Friday, September 21, 2007

Update on Stephen Fry's smartphone post

So it's been a couple of days since I came across Stephen Fry's post (link, via Daring Fireball). I cannot thank John Gruber enough for posting a link to Fry's webpage. I had to mention it on this blog, and have since come across it on Boing Boing Gadgets, but have noticed the following. I can get to the article in the mornings, but by afternoon, I run into 503 errors. I can only guess that the site is very popular, and I hope it gets a lot more visits, and that it can hold up to the traffic (let me know in the comments if you can think of another reason for the outages).

In case you're wondering, I went back to the article to re-read it. And then to re-read again the next day - twice. It's just ... "delicious" would be the word that comes to my mind.

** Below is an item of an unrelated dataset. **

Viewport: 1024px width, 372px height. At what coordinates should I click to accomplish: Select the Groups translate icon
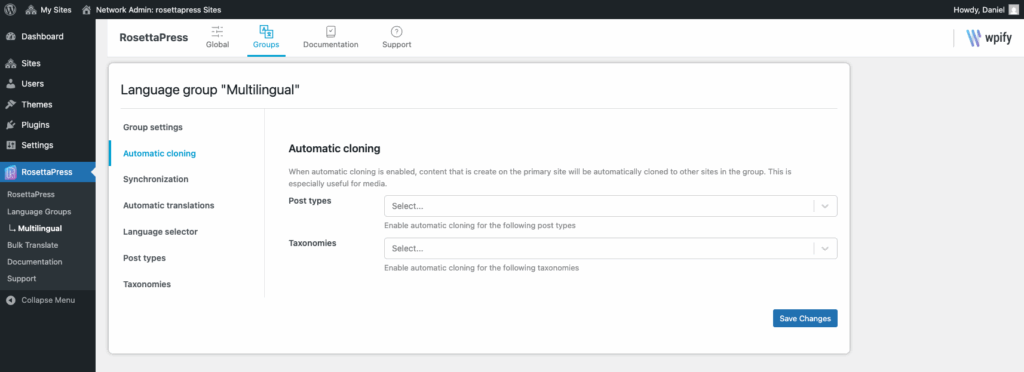266,31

Here's an excerpt to whet your appetite, it's Fry's sidebar rant on design

By design here, I mean GUI and OS as much as outer case design. Let’s go back to houses. The sixties taught us, surely, that architectural design, commercial and domestic, is not an extra. The office you work in every day, the house you live in every day, they are more than the sum of their functions. We know that sick building syndrome is real, and we know what an insult to the human spirit were some of the monstrosities constructed in past decades. An office with strip lighting, drab carpets, vile partitions and dull furniture and fittings is unacceptable these days, as much perhaps because of the poor productivity it engenders as the assault on dignity it represents. Well, computers and SmartPhones are no less environments: to say “well my WinMob device does all that your iPhone can do” is like saying my Barratt home has got the same number of bedrooms as your Georgian watermill, it’s got a kitchen too, and a bathroom.” … I accept that price is an issue here; if budget is a consideration then you’ll have to forgive me, I’m writing from the privileged position of being able to indulge my taste for these objects. But who can deny that design really matters? Or that good design need not be more expensive? We spend our lives inside the virtual environment of digital platforms - why should a faceless, graceless, styleless nerd or a greedy hog of a corporate twat deny us simplicity, beauty, grace, fun, sexiness, delight, imagination and creative energy in our digital lives? And why should Apple be the only company that sees that? Why don’t the other bastards GET IT??